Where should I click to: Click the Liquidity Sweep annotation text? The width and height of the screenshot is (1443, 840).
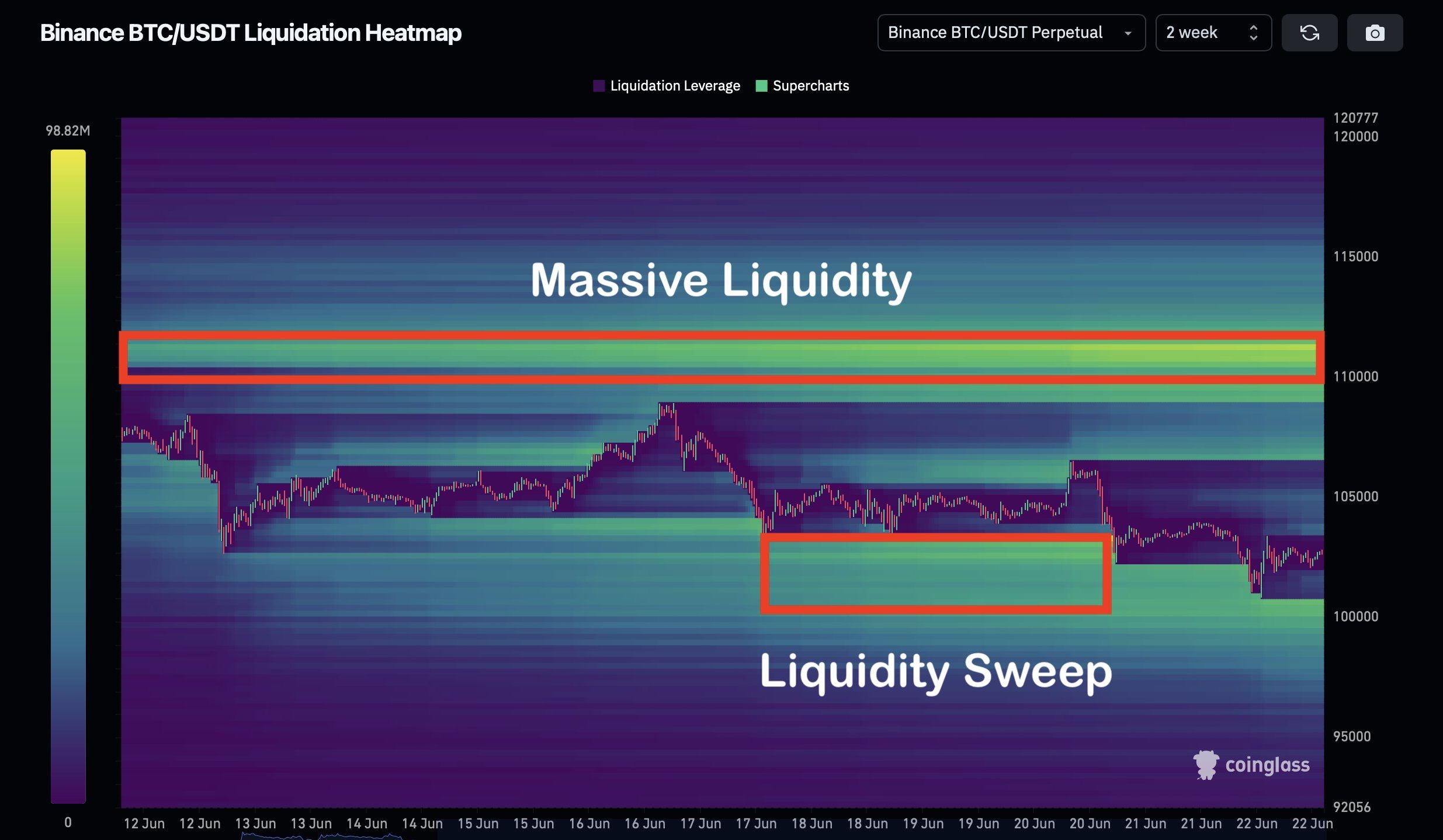(x=936, y=671)
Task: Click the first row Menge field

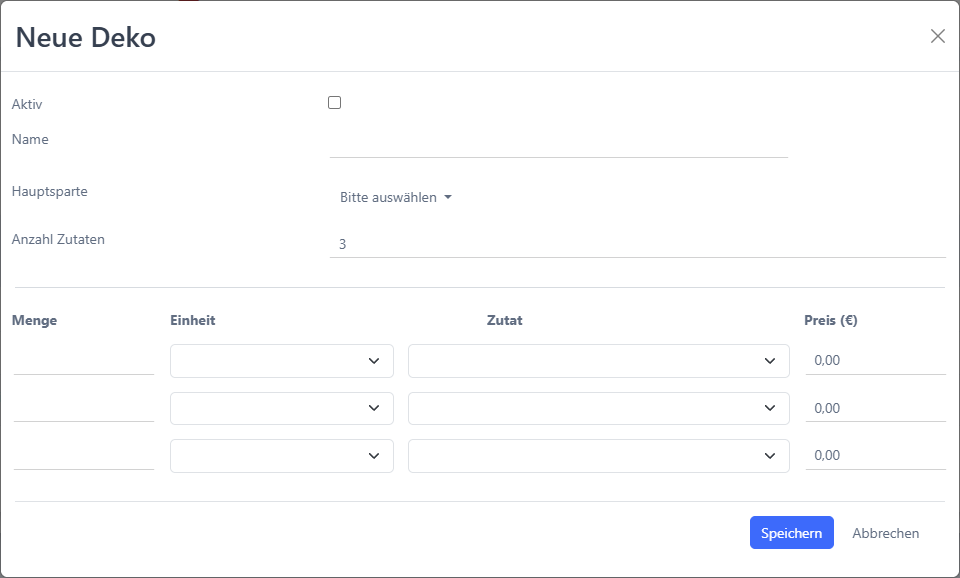Action: [84, 361]
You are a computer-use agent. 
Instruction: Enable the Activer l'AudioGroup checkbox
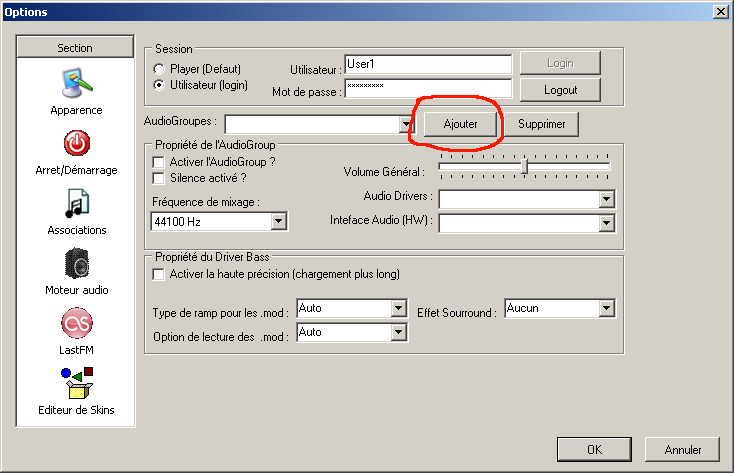pyautogui.click(x=158, y=162)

+--

**Task to complete**
Transcribe all of the data above without changing a word, and leave the pictures out of your answer.

**Response to this exercise**
Where should I click to: Click the Liquidity Sweep annotation text? The width and height of the screenshot is (1443, 840).
(x=936, y=671)
Task: Click the first row Menge field

Action: [84, 361]
You are a computer-use agent. 
Instruction: Enable the Activer l'AudioGroup checkbox
pyautogui.click(x=158, y=162)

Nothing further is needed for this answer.